While perusing some of Paul's essays, one sees even more clearly how he diverged from others in the Liberal Party, agreed with people like Delorme on some issues (such as the need for an elite to guide the nation and the masses, but more of a technocratic elite), and influenced people like Alix Lamaute, Jacques Stephen Alexis, Etienne Charlier, Christian Beaulieu, Jacques Roumain, and various others in the annals of Haitian economic and social thought. For instance, already in the 1860s, Paul called attention to the caste or caste-like nature of Haitian society and the need for educational reforms, industrialization, and state intervention in the economy to protect local industries and sectors. It is due to this caste system and the wide cultural and educational gap that incapable "black" rulers and "mulatto" elites could not come together to govern effectively. This caste-like approach and its understanding of the role of class and color in Haitian society had its problems, but one can see how later writers like Christian Beaulieu and Jacques Roumain struggled with the question of a transition from caste to class and the eventuality of a fairer, more egalitarian society (at least that was what socialists and Marxists ultimately wanted). 

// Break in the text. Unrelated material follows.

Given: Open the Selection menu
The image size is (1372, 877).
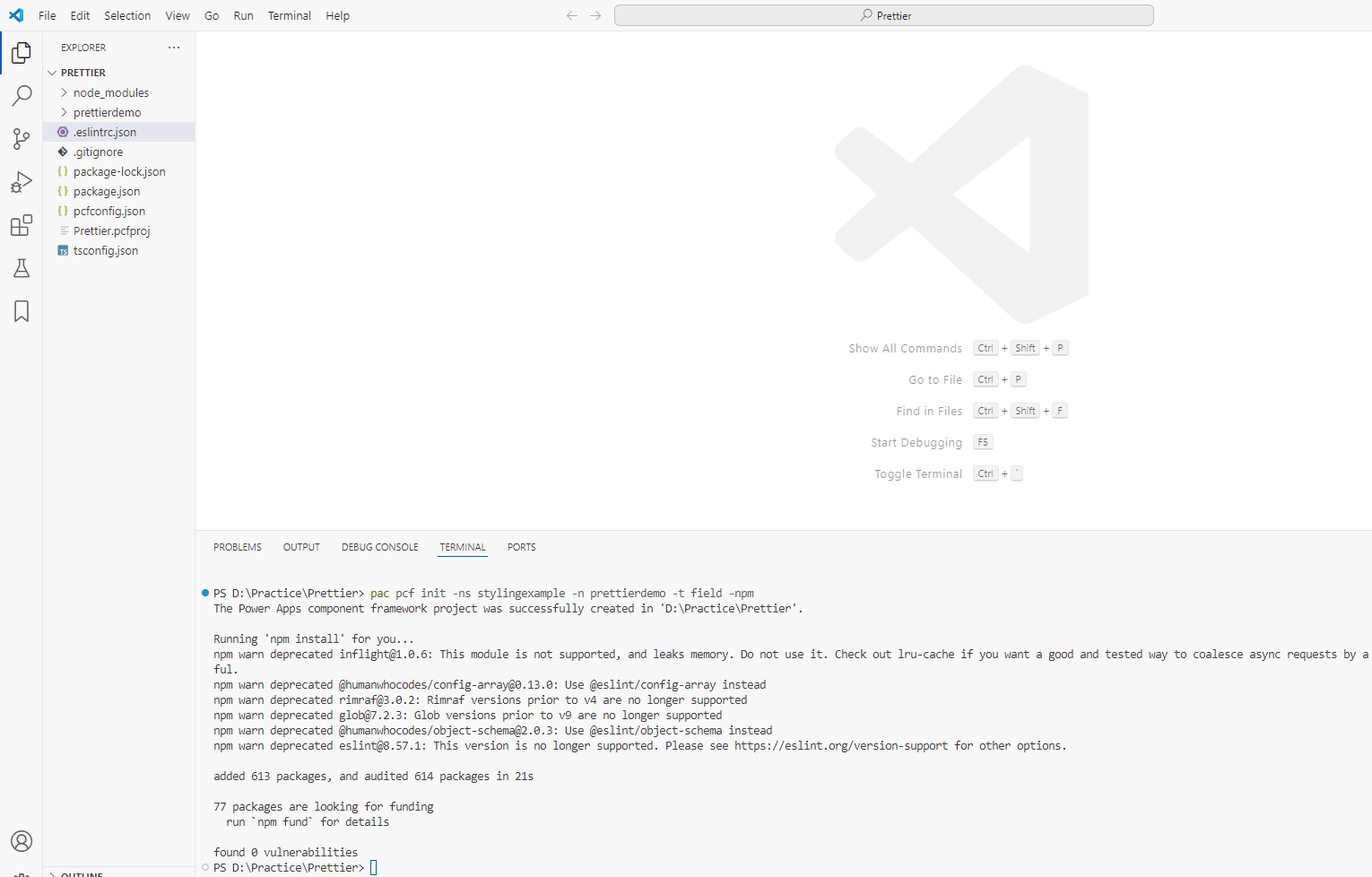Looking at the screenshot, I should pos(127,15).
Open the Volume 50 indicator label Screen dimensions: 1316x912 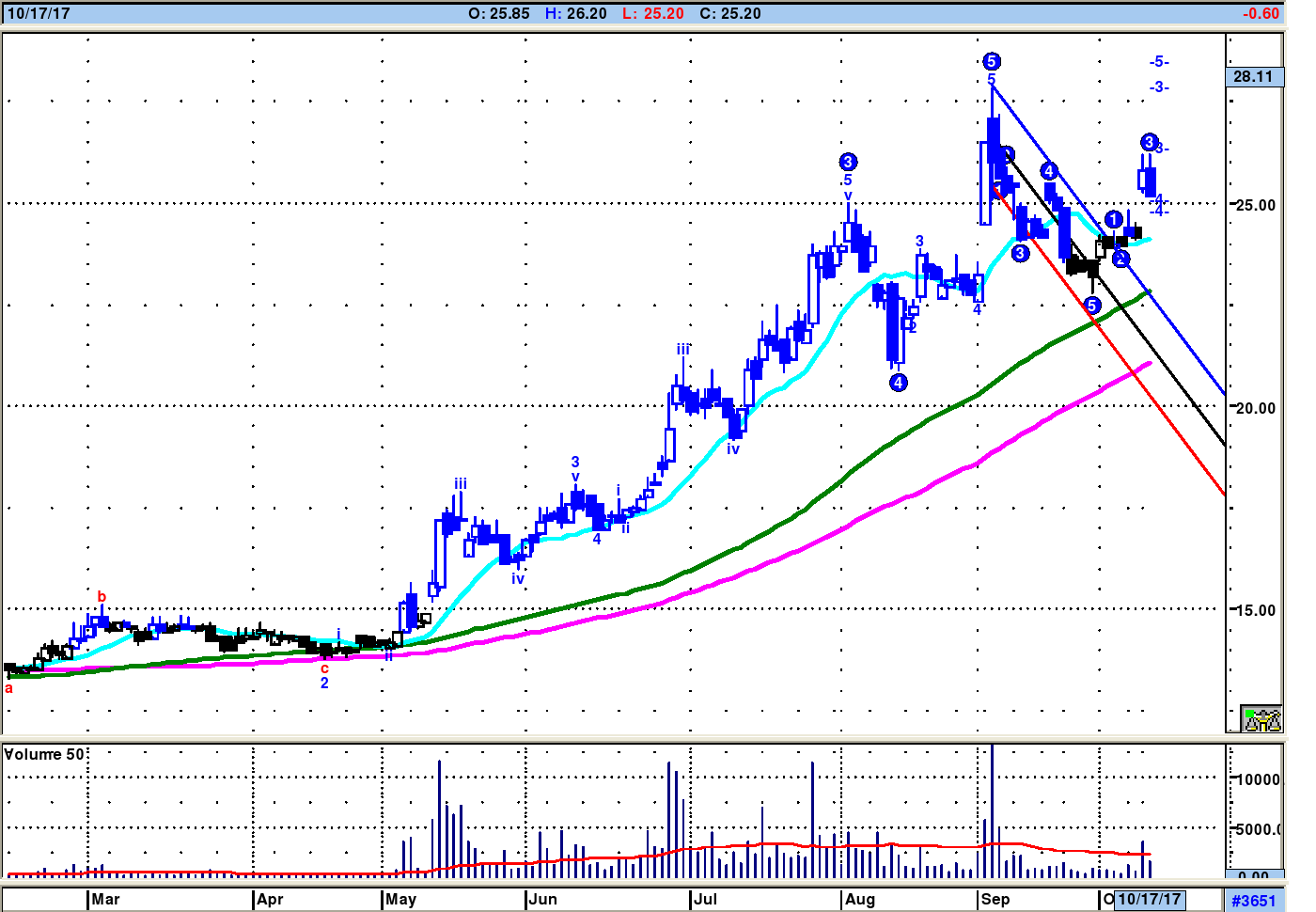[x=44, y=754]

Paul also defended the prohibition of foreigners to owning land in Haiti, a measure which demonstrates his wisdom in understanding the threats of foreign economic penetration of the Haitian economy. As he predicted in the 19th century, the Haitian cultivator, converted to a serf of foreign capital during and after the US Occupation, endured an even worse fate as a "rural proletariat," migrant laborer in Cuba or the Dominican Republic, or a life in the burgeoning slums of Port-au-Prince. Paul even foresaw the continued racial component to economic imperialism. Some of the measures favored by Paul were also clearly of some appeal to artisans, laborers, local industrialists of a nationalist bent, and proponents of economic and educational reform. Artisans, beginning as early as the 1870s in Port-au-Prince, petitioned the government for protectionist measures to protect and expand local industries and workshops, a measure which would be repeated in later decades by various organizations, journalists, government officials and, in the 20th century, labor unions. 

Thus, one wonders if Paul served as one of the conduits of Saint-Simonianism in Haiti. It may explain the Saint-Simonian and socialist aspects of La patrie et les conspirations, published in 1890, which appears to be written by someone of less formal education than Paul but influenced by Saint-Simonian emphasis on industry, production, and improving the economy to prevent toilers and artisans from engaging in political violence. Paul's influence can be seen even more obviously with Blanchet, Hudicourt, Charlier, the PSP, and Lamaute in the 20th century, with various representatives openly embracing more socialist or Marxist variants of Paul's dream of an industrial Haiti.